DPN: Detail-Preserving Network with High Resolution Representation for Efficient Segmentation of Retinal Vessels

TL;DR

This paper introduces DPN, a high-resolution, detail-preserving network for retinal vessel segmentation that outperforms existing methods in speed and efficiency by avoiding encoder-decoder architecture and maintaining full resolution.

Contribution

The paper proposes a novel DPN architecture with DP-Blocks that preserves high-resolution details without down-sampling, improving segmentation accuracy and efficiency.

Findings

Achieves comparable segmentation accuracy on three datasets.

Over 20-160 times faster segmentation speed than existing methods.

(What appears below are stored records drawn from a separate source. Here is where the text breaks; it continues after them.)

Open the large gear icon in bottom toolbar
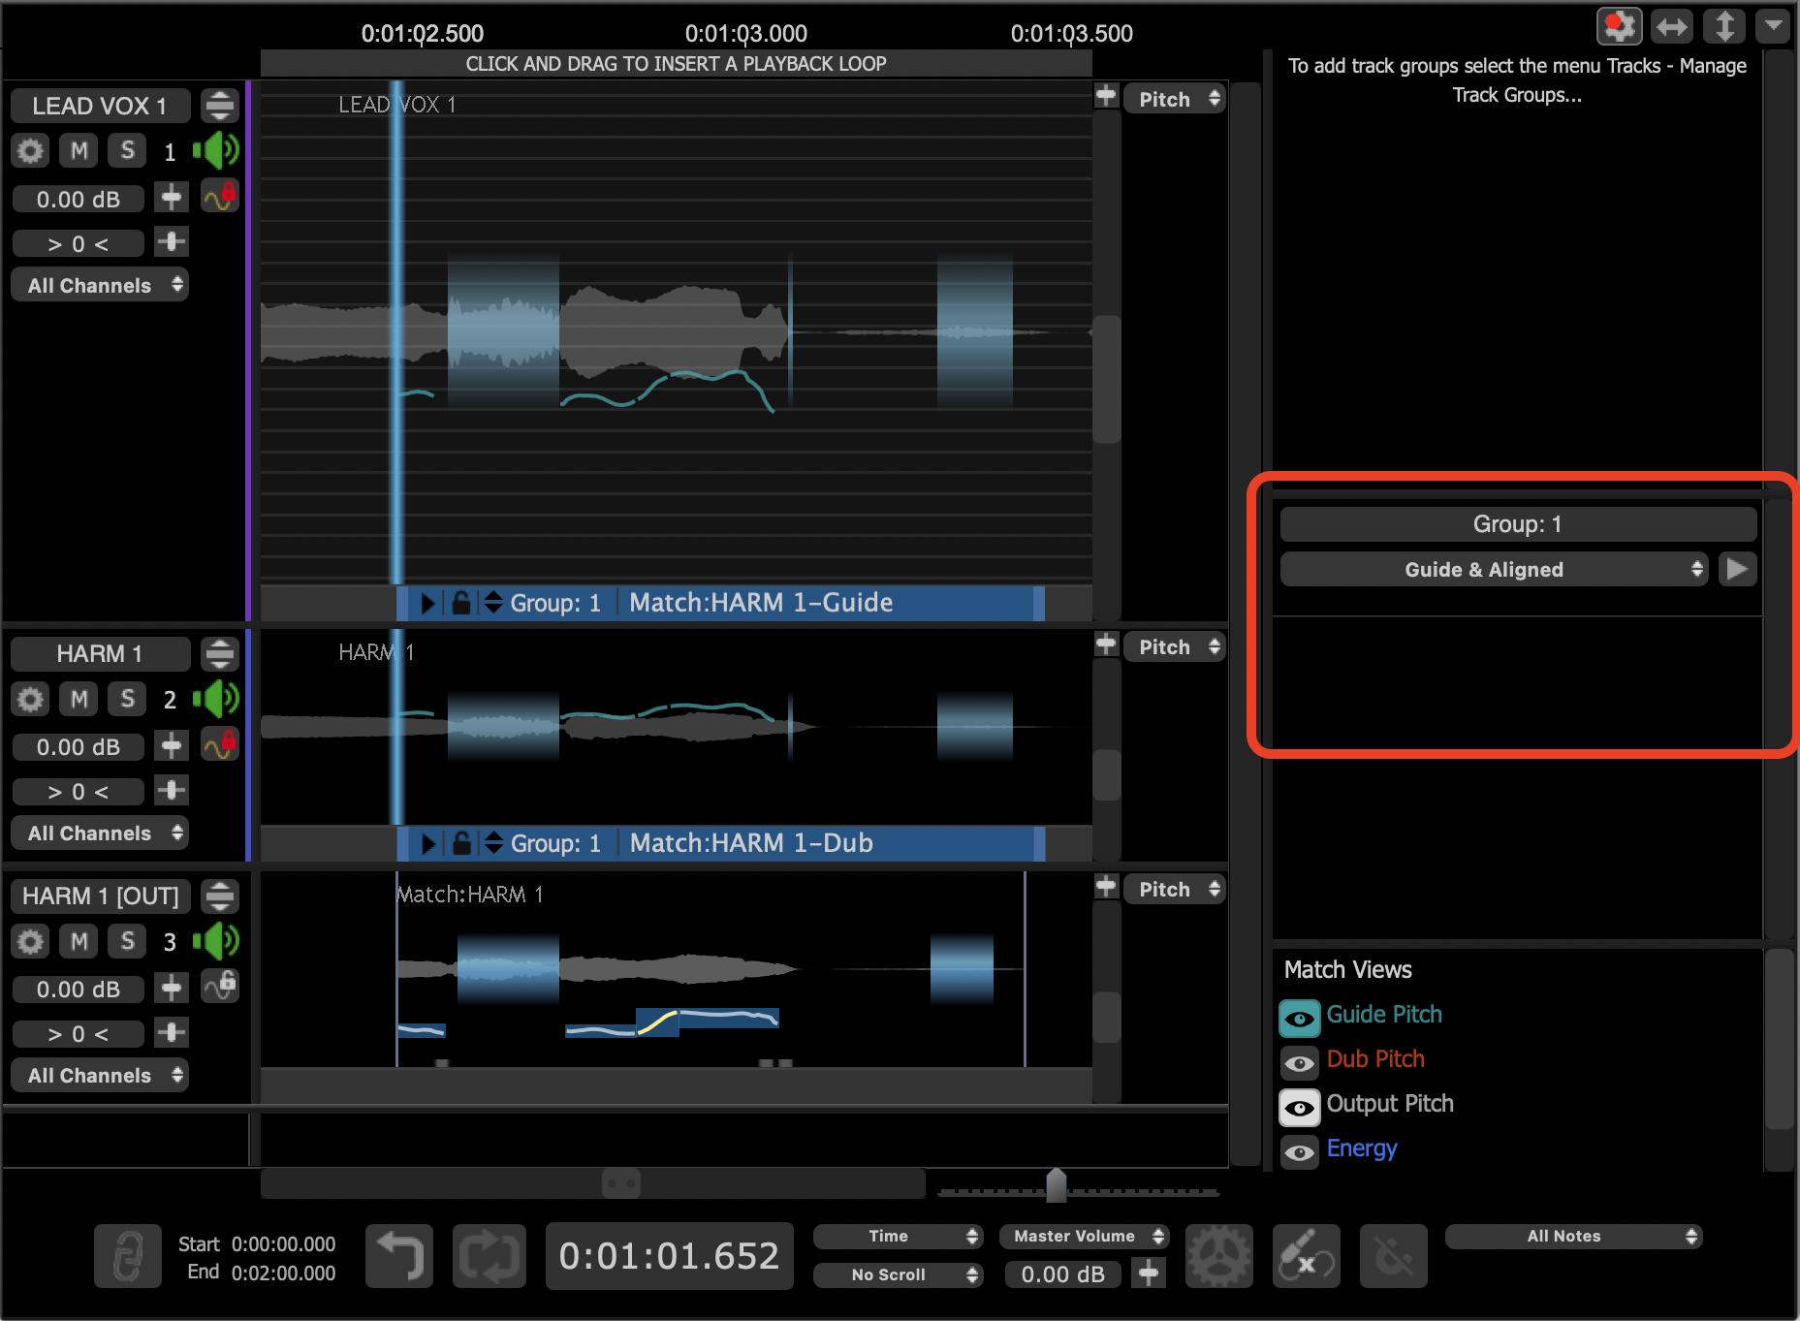This screenshot has width=1800, height=1321. pyautogui.click(x=1218, y=1255)
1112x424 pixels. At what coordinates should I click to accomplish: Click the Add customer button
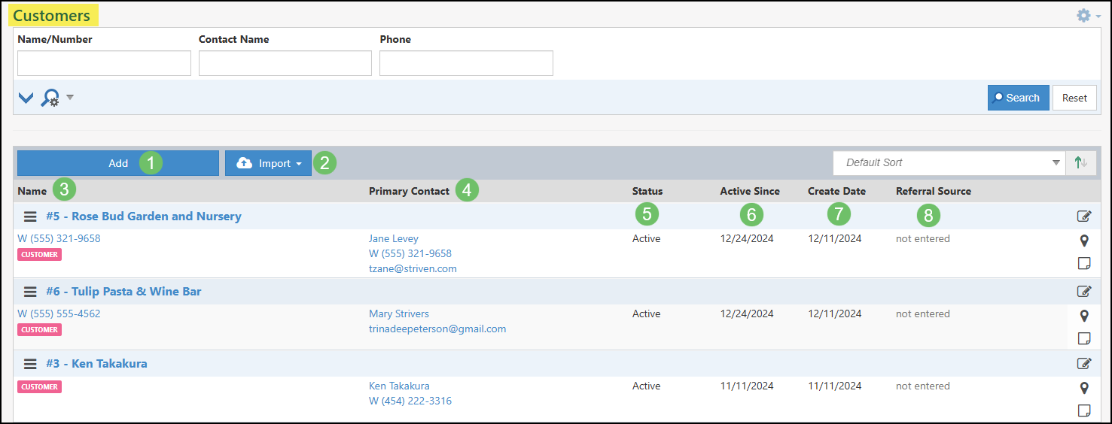point(118,163)
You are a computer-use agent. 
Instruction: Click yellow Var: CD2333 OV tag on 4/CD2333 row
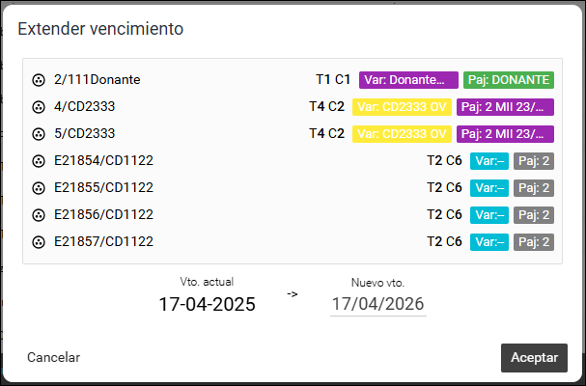[402, 107]
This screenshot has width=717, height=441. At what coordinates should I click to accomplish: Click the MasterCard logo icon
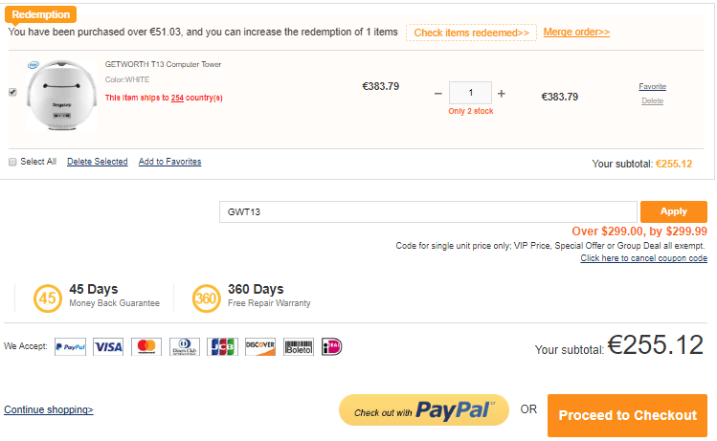tap(146, 346)
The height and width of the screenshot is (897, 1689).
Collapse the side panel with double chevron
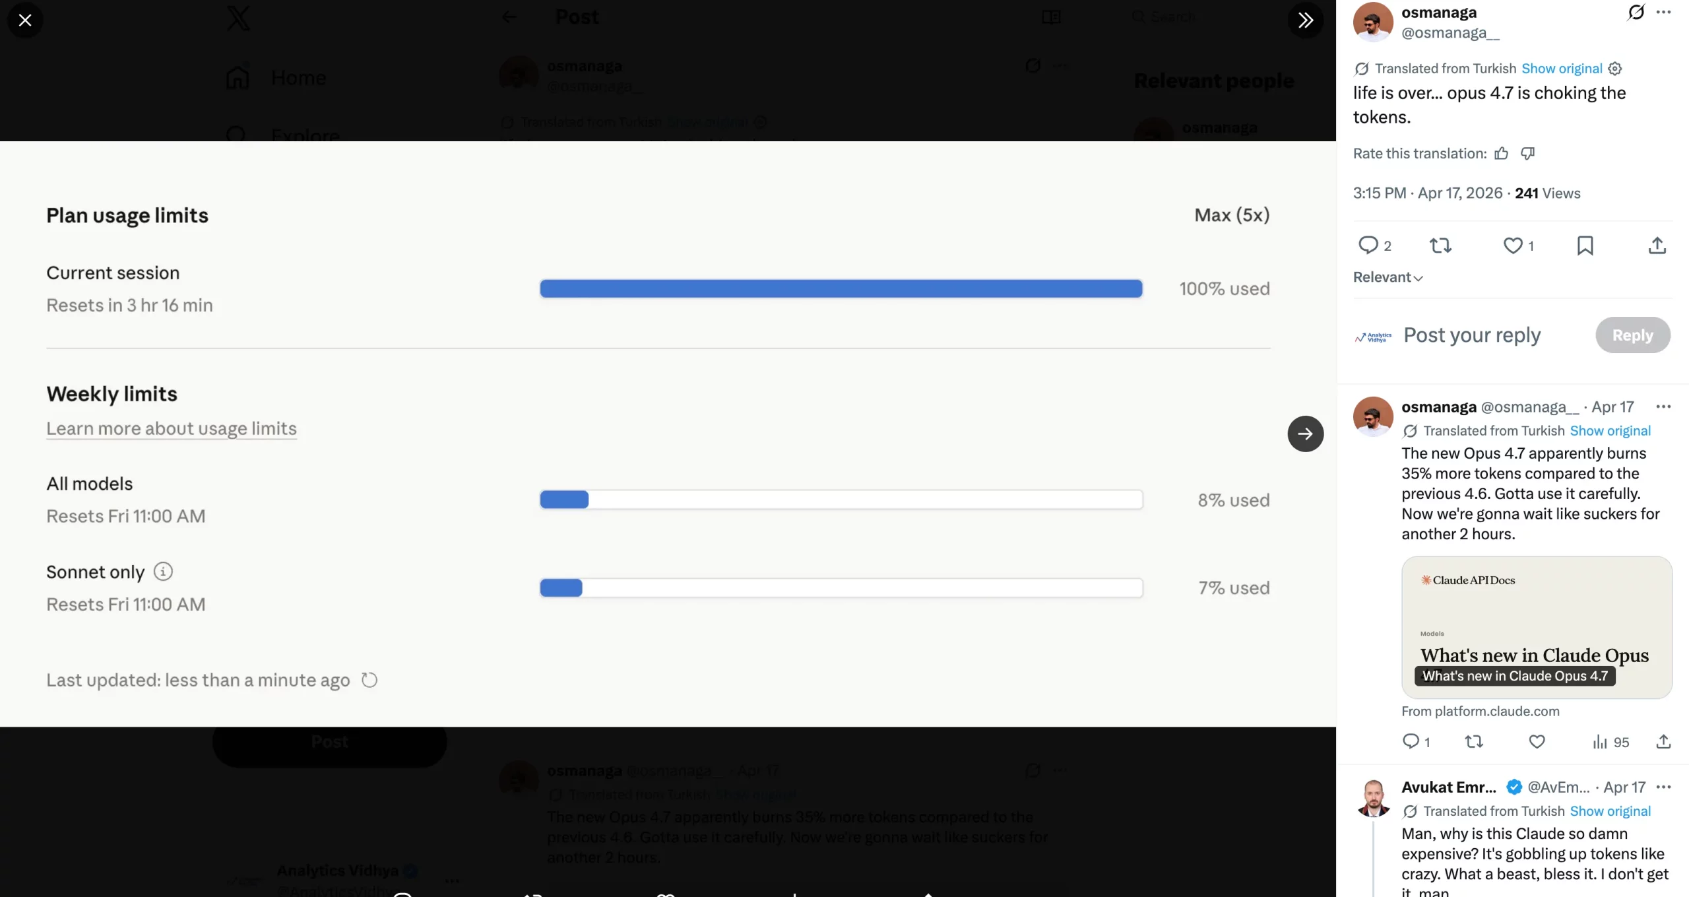coord(1305,20)
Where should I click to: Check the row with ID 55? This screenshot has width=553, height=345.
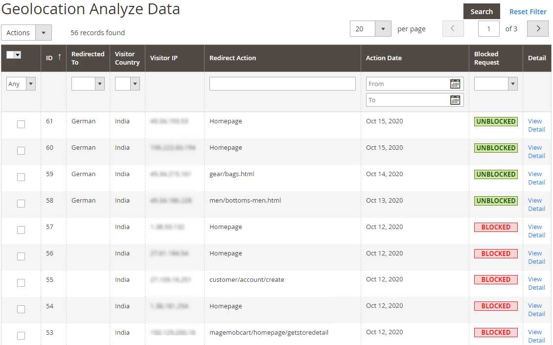point(21,283)
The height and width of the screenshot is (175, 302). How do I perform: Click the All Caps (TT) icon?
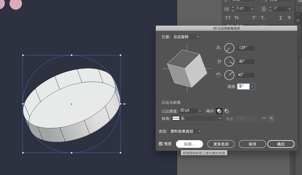click(228, 18)
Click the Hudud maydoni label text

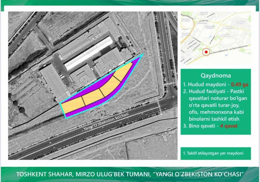click(207, 84)
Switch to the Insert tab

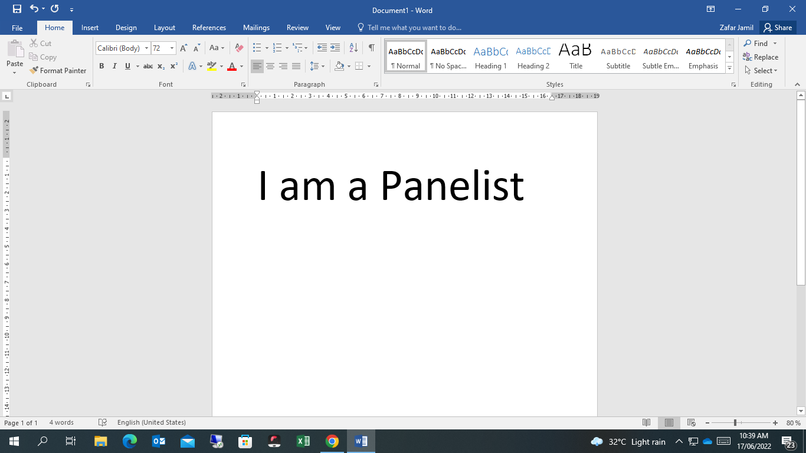pyautogui.click(x=90, y=28)
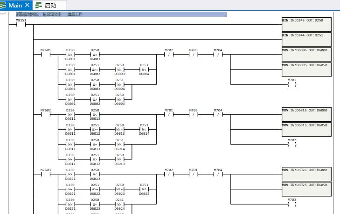This screenshot has height=214, width=340.
Task: Switch to the Main program tab
Action: (15, 5)
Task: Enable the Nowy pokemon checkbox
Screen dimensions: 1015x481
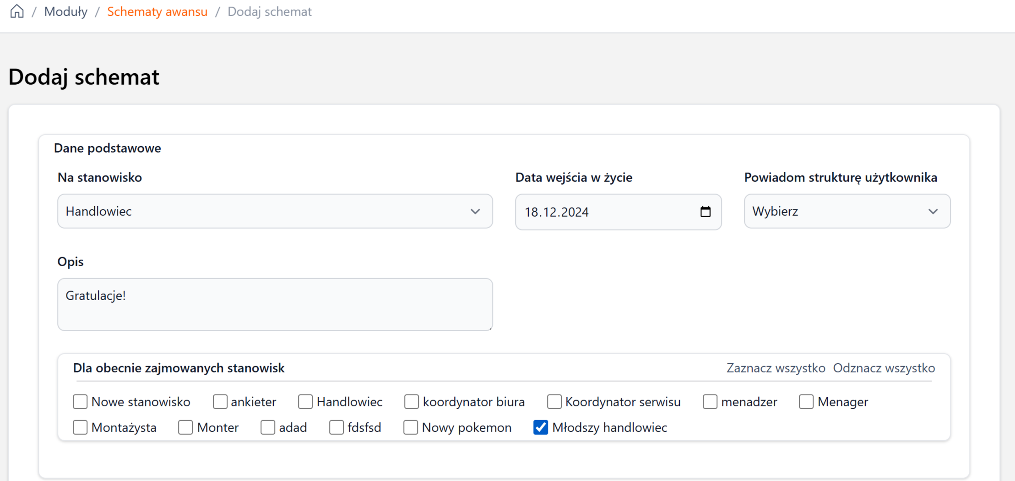Action: click(411, 427)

Uses significantly fewer parameters (~120k) than other models.

Abstract

Retinal vessels are important biomarkers for many ophthalmological and cardiovascular diseases. Hence, it is of great significance to develop automatic models for computer-aided diagnosis. Existing methods, such as U-Net follow the encoder-decoder pipeline, where detailed information is lost in the encoder in order to achieve a large field of view. Although spatial detailed information could be recovered partly in the decoder, while there is noise in the high-resolution feature maps of the encoder. And, we argue this encoder-decoder architecture is inefficient for vessel segmentation. In this paper, we present the detail-preserving network (DPN), which avoids the encoder-decoder pipeline. To preserve detailed information and learn structural information simultaneously, we designed the detail-preserving block (DP-Block). Further, we stacked eight DP-Blocks together to form the DPN. More importantly, there are no down-sampling operations among these blocks. Therefore, the DPN could maintain a high/full resolution during processing, avoiding the loss of detailed information. To illustrate the effectiveness of DPN, we conducted experiments over three public datasets. Experimental results show, compared to state-of-the-art methods, DPN shows competitive/better performance in terms of segmentation accuracy, segmentation speed, and model size. Specifically, 1) Our method achieves comparable segmentation performance on the DRIVE, CHASE_DB1, and HRF datasets. 2) The segmentation speed of DPN is over 20-160 times faster than other methods on the DRIVE dataset. 3) The number of parameters of DPN is1 around 120k, far less than all comparison methods.